Non-interest income of $4.4 million for the quarter ended March 31, 2008 was up 44.7% from the same quarter a year ago. This was primarily the result of an increase in income from fiduciary services resulting from a 34.3% increase in assets under administration at Acadia Trust, N.A., and an increase in service charges on deposits resulting from a 17.0% increase in deposits, both resulting primarily from the acquisition of Union. Additionally, the Company recorded an $180,000 gain on sale of investments from a restructuring of the investment portfolio acquired as part of the Union acquisition.

Non-interest expense for the first quarter of 2008 was $12.3 million, an increase of $3.7 million, or 43.2%, over the same quarter in the prior year. The results included approximately $500,000 of merger expenses, including systems integration costs, redundant operational compensation costs to support the integration which occurred late in the first quarter, and other integration related costs. The Company’s efficiency ratio for the quarter ended March 31, 2008 was 56.85%, compared to 55.31% for the first quarter of 2007.


At March 31, 2008, the Company’s total risk-based capital ratio of 11.69% and tier 1 capital ratio of 10.53% compared favorably to the minimum ratios of 10.0% and 6.0%, respectively, required by the Federal Reserve for a bank holding company to be considered “well capitalized.”

The Company reported earlier that the Board of Directors approved a dividend of $0.25 per share, payable on April 30, 2008 for shareholders of record on April 15, 2008. At the end of the first quarter of 2008, the price of Camden National Corporation stock closed at $33.64 per share, an increase of $5.25, or 18.5%, above the closing price of $28.39 at December 31, 2007.

Camden National Corporation, a 2006 Best Places to Work in Maine company headquartered in Camden, Maine, and listed on the NASDAQ® Global Select Market ("NASDAQ") under the symbol CAC, is the holding company for a family of two financial services companies, including Camden National Bank (CNB), a full-service community bank with a network of 37 banking offices serving coastal, western, central, and eastern Maine, and recipient of the Governor's Award for Business Excellence in 2002, and Acadia Trust, N.A., offering investment management and fiduciary services with offices in Portland, Bangor, and Ellsworth. Acadia Financial Consultants is a division of CNB, offering full-service brokerage services.

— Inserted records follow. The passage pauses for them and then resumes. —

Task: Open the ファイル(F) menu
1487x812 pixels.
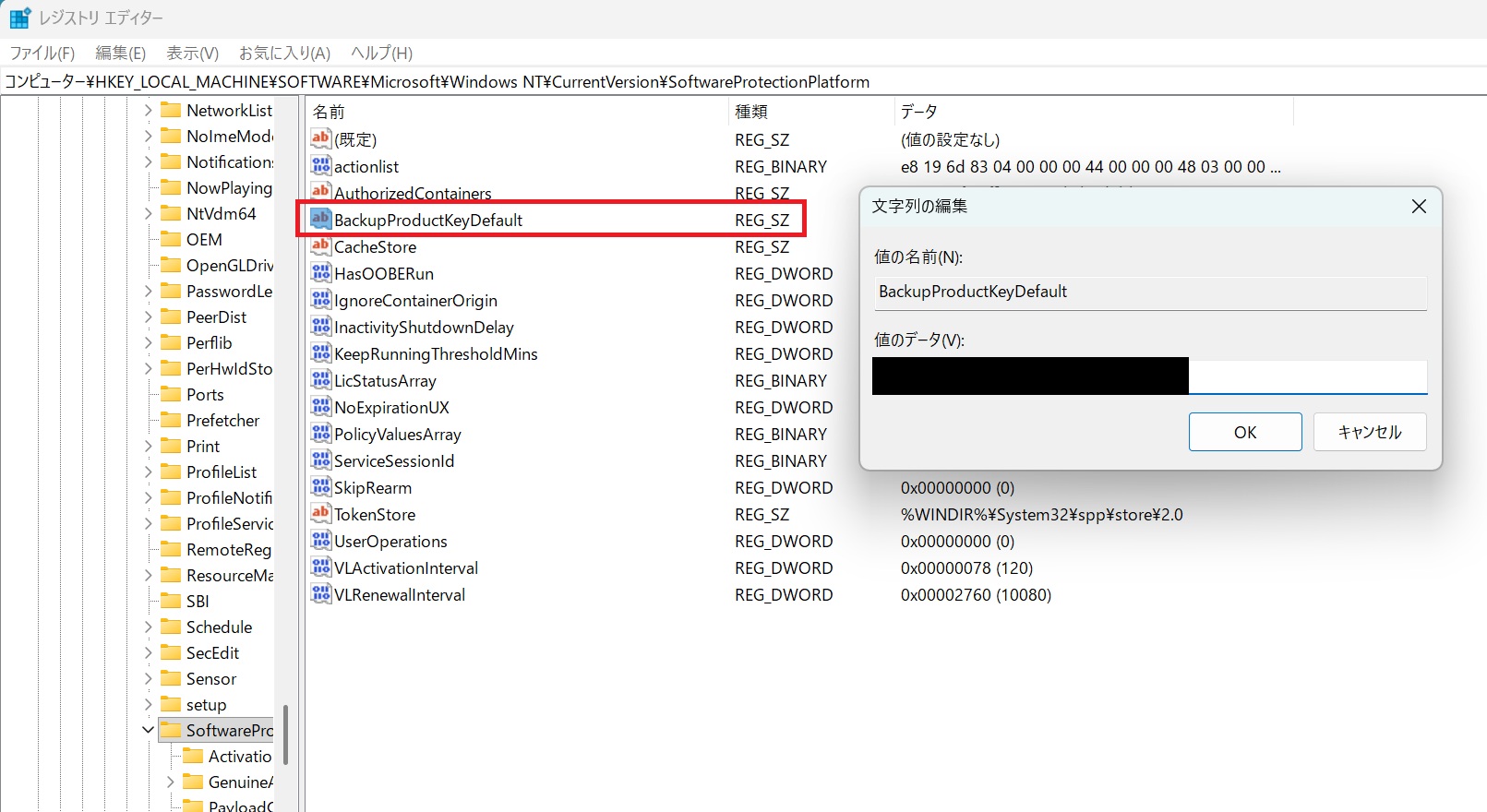Action: click(42, 53)
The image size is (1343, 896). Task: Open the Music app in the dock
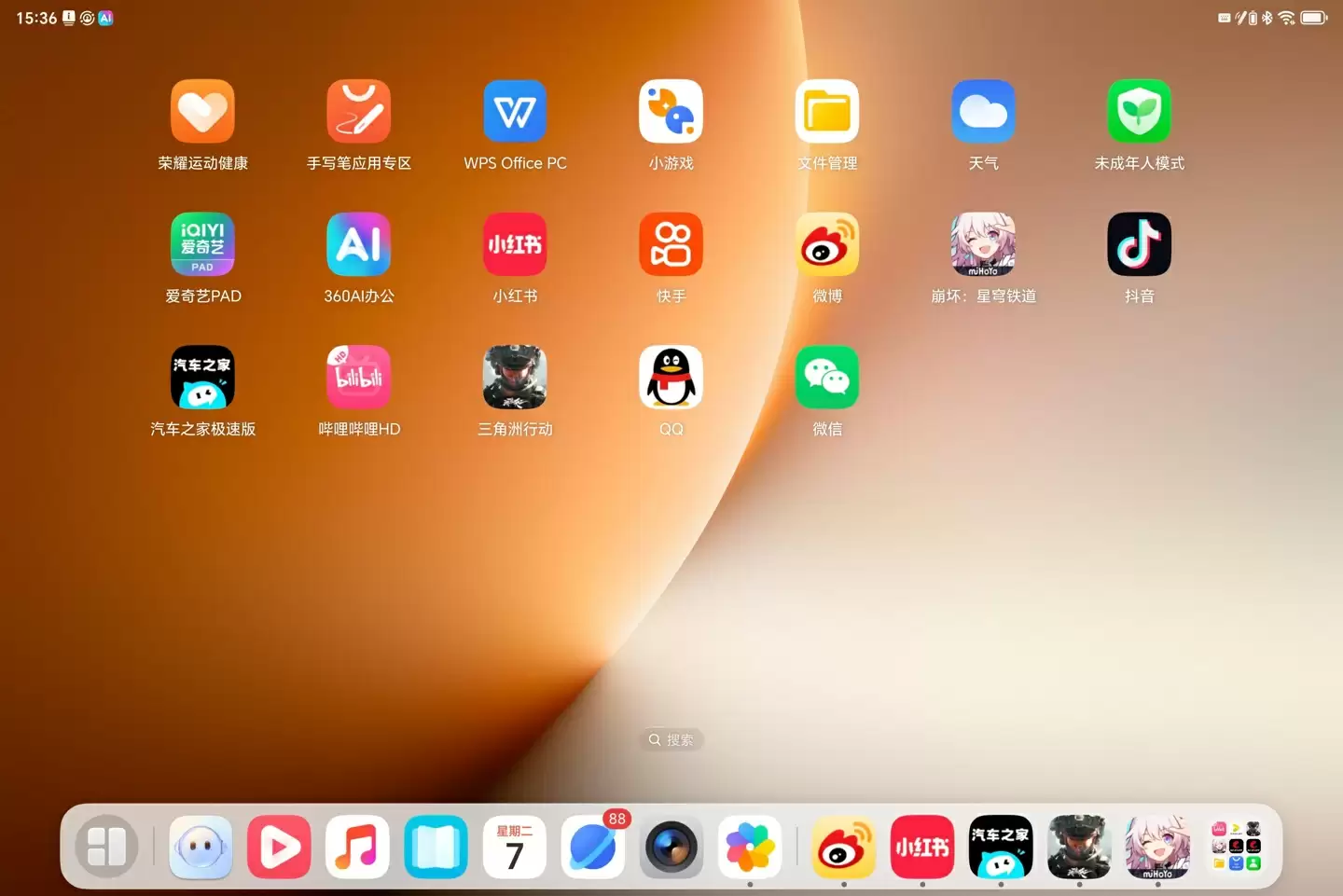tap(357, 847)
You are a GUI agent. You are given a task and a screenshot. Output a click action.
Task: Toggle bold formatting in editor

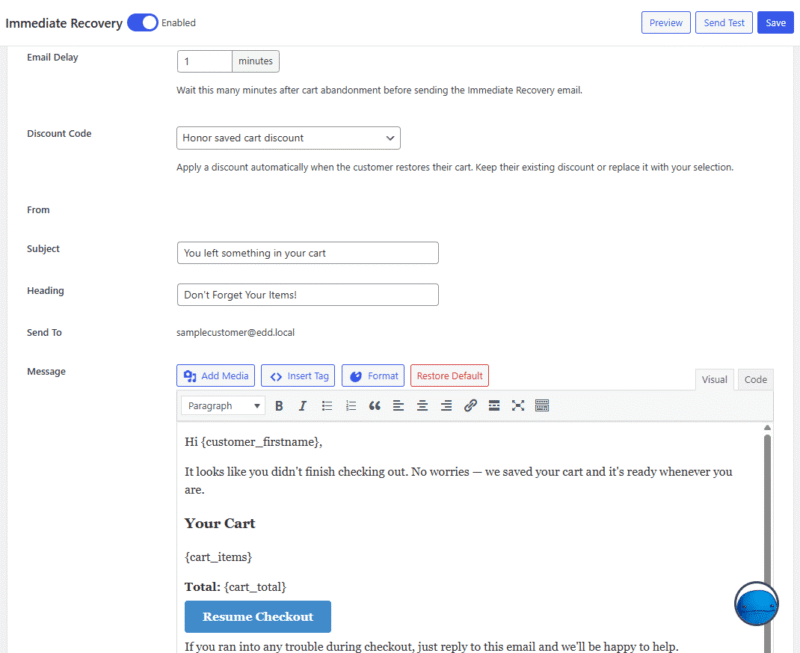279,406
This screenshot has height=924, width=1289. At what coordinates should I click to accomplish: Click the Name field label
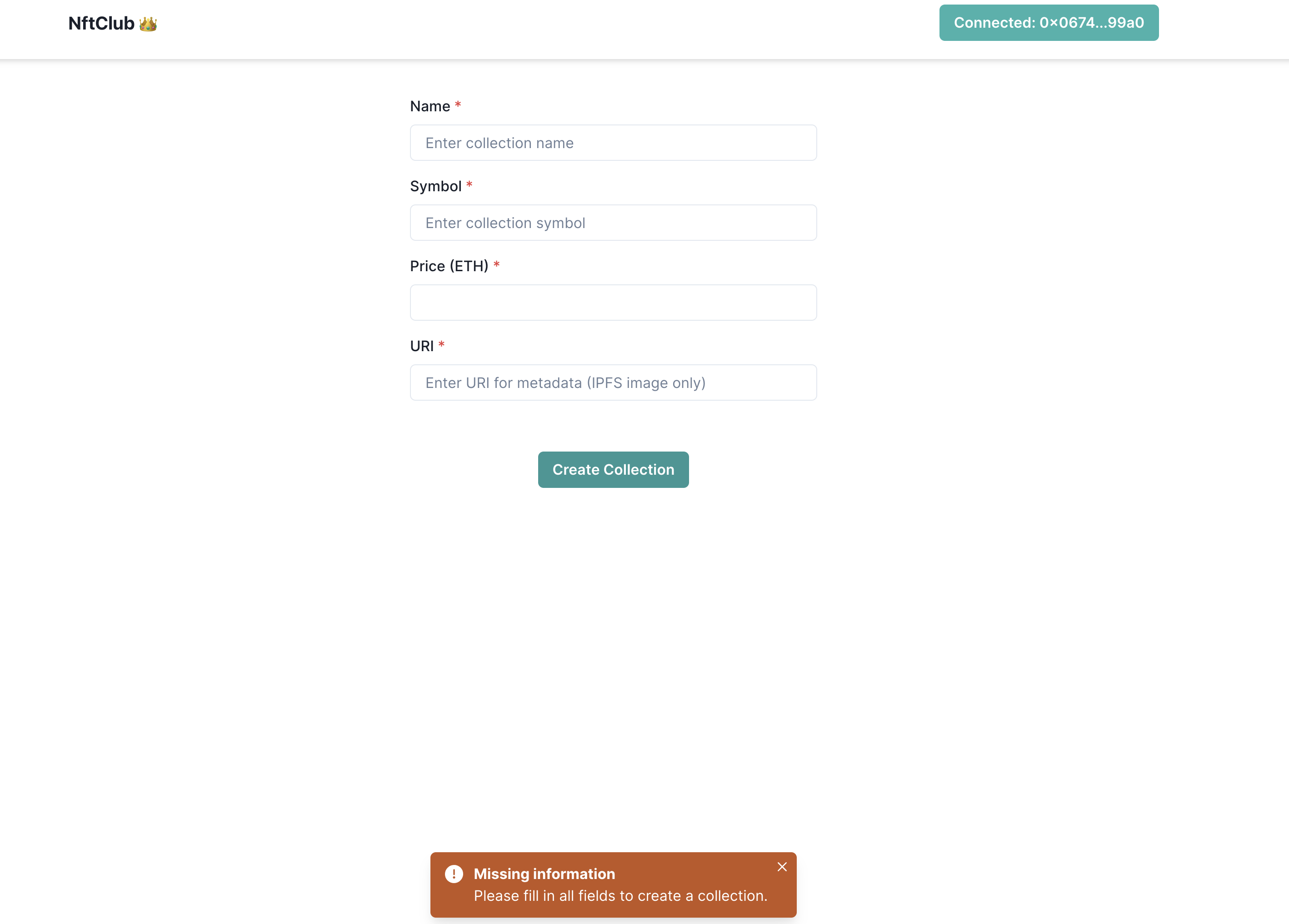tap(430, 106)
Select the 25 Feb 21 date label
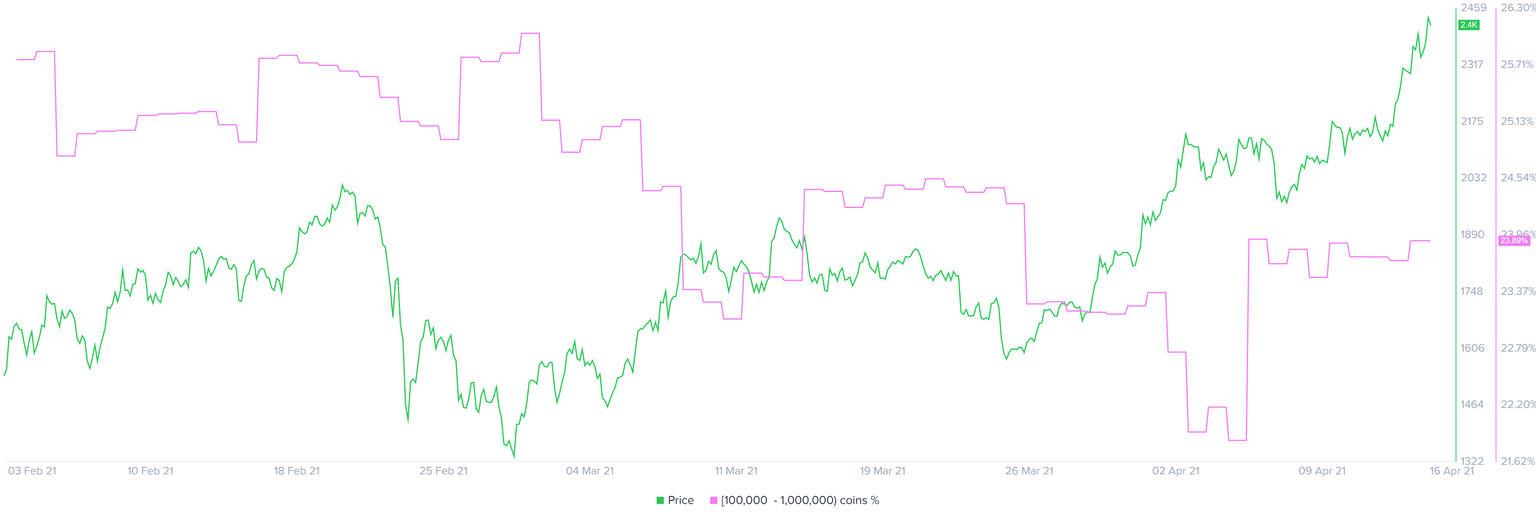Screen dimensions: 1536x520 pos(443,470)
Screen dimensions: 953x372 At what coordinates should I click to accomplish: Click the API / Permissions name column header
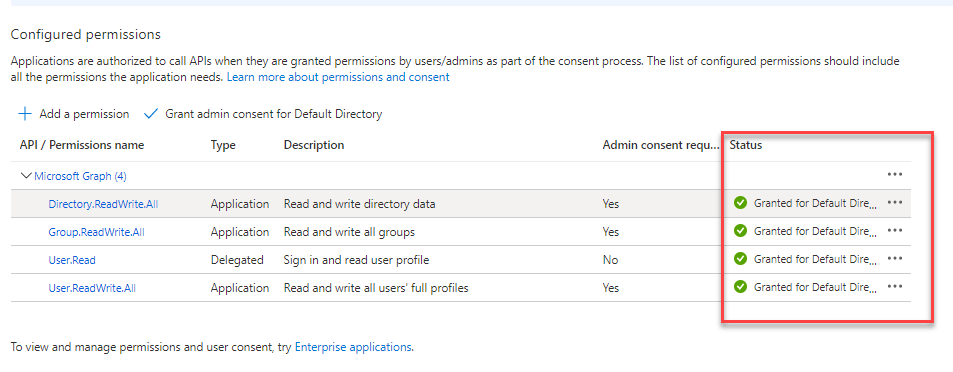pos(82,145)
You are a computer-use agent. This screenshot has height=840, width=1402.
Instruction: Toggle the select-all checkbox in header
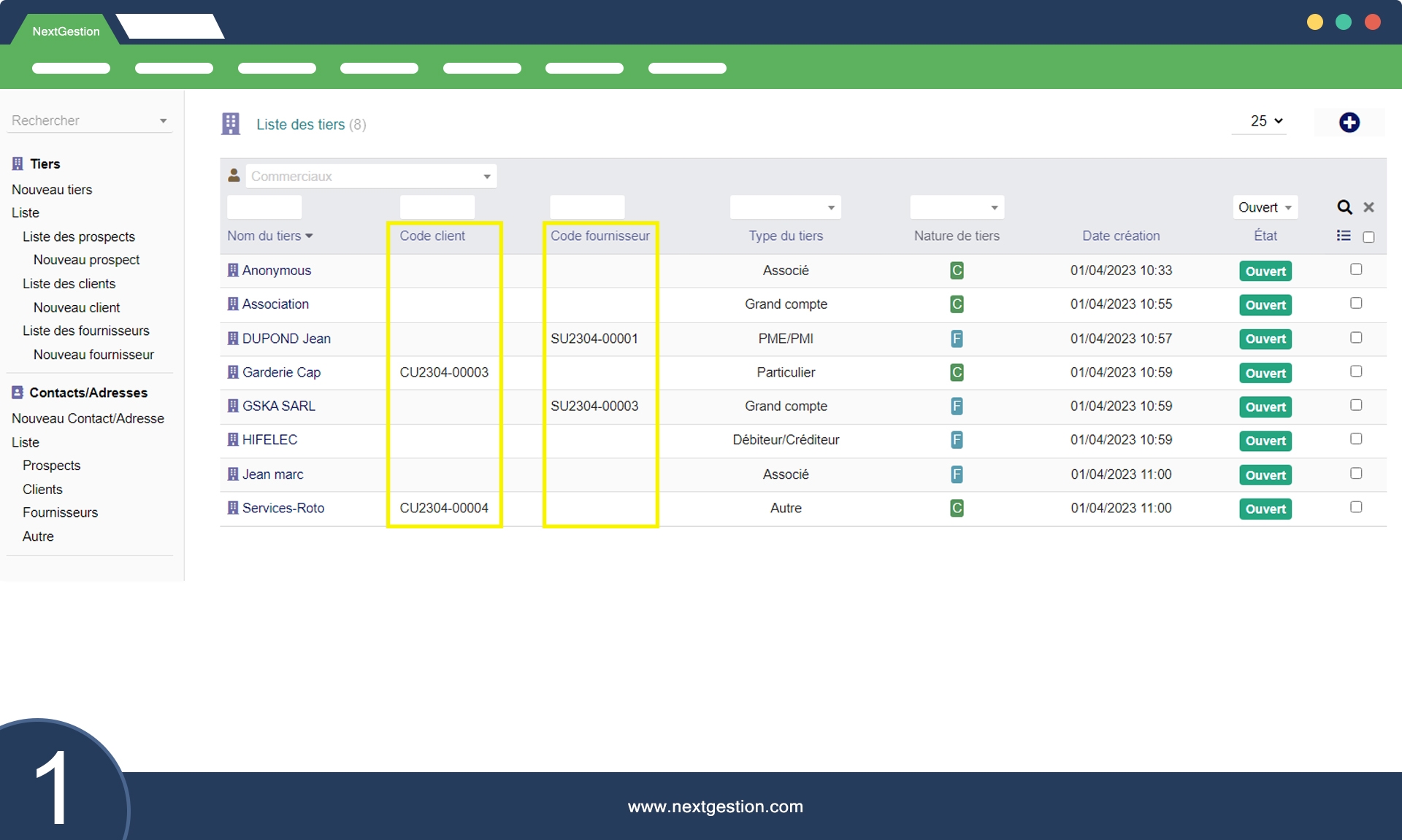1368,237
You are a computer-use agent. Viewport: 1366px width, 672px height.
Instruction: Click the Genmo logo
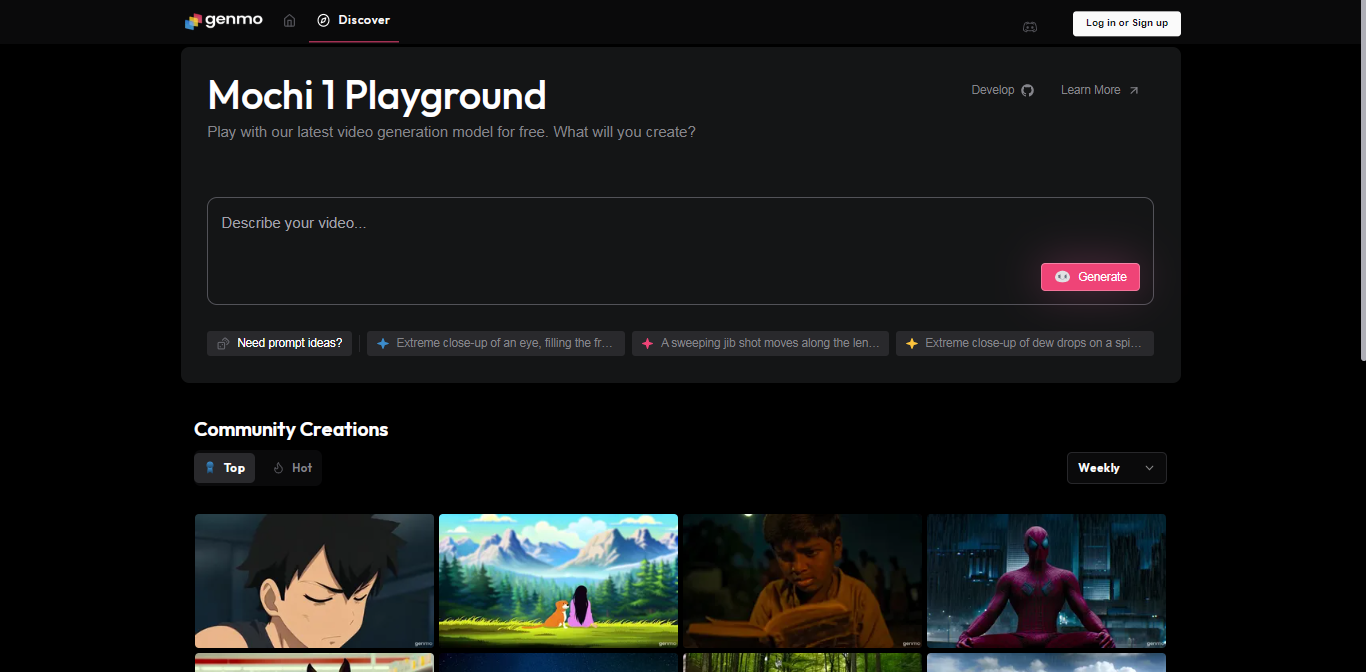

This press release and the documents incorporated by reference herein contain certain statements that may be considered forward-looking statements under the Private Securities Litigation Reform Act of 1995. Forward-looking statements can be identified by the use of the words "believe," "expect," "anticipate," "intend," "estimate," "assume," "will," "should," and other expressions which predict or indicate future events or trends and which do not relate to historical matters. Forward-looking statements should not be relied on, because they involve known and unknown risks, uncertainties and other factors, some of which are beyond the control of the Company. These risks, uncertainties and other factors may cause the actual results, performance or achievements of the Company to be materially different from the anticipated future results, performance or achievements expressed or implied by the forward-looking statements.

Some of the factors that might cause these differences include the following: changes in general, national or regional economic conditions; changes in loan default and charge-off rates; reductions in deposit levels necessitating increased borrowing to fund loans and investments; changes in interest rates; changes in laws and regulations; changes in the size and nature of the Company's competition; and changes in the assumptions used in making such forward-looking statements. Other factors could also cause these differences. For more information about these factors please see our Annual Report on Form 10-K on file with the SEC. All of these factors should be carefully reviewed, and readers should not place undue reliance on these forward-looking statements.

These forward-looking statements were based on information, plans and estimates at the date of this press release, and the Company does not promise to update any forward-looking statements to reflect changes in underlying assumptions or factors, new information, future events or other changes.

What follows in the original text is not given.